The UNFPA Country Representative, Dr Eugene Kongnyuy, made the assertion at a two-day inception workshop and steering committee meeting for the project: “Addressing gaps in Gender Based Violence and Harmful Traditional Practices in Nigeria’’.
Kongnyuy said that UNFPA and other partners would continue to support Nigeria in addressing the girl-child marriage, early pregnancy and as well strengthen timely access to skilled birth attendance and emergency obstetric care.
He said the agency would continue to advocate that every pregnant woman must have a skilled birth attendant such as nurse, midwife or doctor assisting her during child birth.
“A pregnant woman must also have timely access to specialised care if complications should occur.
“Every young person must have access to critical sexual and reproductive health information and services without prejudice,’’ Kongnyuy said.

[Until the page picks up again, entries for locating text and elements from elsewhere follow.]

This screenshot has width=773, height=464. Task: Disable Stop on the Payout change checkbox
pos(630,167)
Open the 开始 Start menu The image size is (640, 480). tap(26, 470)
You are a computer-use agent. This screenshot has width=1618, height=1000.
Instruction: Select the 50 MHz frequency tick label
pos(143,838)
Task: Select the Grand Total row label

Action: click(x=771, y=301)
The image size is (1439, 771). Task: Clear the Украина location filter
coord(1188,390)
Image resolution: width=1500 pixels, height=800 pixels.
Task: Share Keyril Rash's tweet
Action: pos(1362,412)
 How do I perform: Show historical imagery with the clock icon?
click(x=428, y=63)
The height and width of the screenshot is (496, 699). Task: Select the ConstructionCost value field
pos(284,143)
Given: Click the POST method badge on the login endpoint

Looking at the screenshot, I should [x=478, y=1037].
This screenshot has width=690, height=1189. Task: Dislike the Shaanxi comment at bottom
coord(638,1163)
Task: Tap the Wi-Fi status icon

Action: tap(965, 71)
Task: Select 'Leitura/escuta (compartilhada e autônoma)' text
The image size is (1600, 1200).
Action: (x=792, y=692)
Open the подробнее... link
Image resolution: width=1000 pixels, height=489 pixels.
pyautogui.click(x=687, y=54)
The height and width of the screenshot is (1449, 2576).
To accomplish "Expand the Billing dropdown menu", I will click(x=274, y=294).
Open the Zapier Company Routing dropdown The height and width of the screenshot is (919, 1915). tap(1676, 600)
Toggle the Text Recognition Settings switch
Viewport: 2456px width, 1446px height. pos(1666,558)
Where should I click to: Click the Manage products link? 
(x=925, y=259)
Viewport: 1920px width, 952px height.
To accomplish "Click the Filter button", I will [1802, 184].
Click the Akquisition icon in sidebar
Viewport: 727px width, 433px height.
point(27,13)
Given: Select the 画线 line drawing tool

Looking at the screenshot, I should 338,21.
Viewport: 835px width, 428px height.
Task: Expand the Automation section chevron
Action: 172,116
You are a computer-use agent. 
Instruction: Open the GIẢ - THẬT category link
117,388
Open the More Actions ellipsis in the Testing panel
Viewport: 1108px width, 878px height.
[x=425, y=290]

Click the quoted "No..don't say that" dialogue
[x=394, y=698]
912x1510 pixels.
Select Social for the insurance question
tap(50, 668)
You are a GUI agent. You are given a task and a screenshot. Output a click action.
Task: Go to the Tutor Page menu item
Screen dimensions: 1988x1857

The UNFPA country representative commended the Canadian Government, through the Global Affairs Canada, for funding the three-year-old project aimed at reducing the prevalence of sexual gender-based violence.
According to him, other focus of the project include child early and forced marriage, obstetric fistula, female genital mutilation and cutting as well as other harmful traditional practices.
Kongnyuy said that the project would also create an enabling environment and provide treatment and care for affected women and girls in Nigeria.
He said that the project was in line with the UNFPA’s strategic direction of the three transformative goals of ending unmet needs for family planning, ending preventable maternal deaths and ending violence against women and girls.
“The project will significantly contribute to delaying child marriage and closing the rising unmet needs for family planning in Sokoto and Bauchi States.
“The project will reduce gender-based violence and harmful traditional practices against women and girls in Oyo State and reduce maternal deaths in the three states.
“UNFPA will leverage on its existing projects and programmes in Bauchi, Oyo and Sokoto States to address the recurring issue of sexual gender-based violence, female genital mutilation, child marriage and other harmful practices,’’ he said.
In her remarks, representative of the Director, International Cooperation Department, Federal Ministry of Budget and National Planning, Mrs Margret Dibigbo, said that violence against women was an epidemic which could not be ignored.
“ Government has realised that if investment in the girl-child was not made a priority, many girls will never be able to fulfill their potential and enjoy their human rights.
“This will translate into economic loss and foregone opportunities for growth and development.
“Government is willing to support any intervention that seek to address gender-based violence,’’ she said.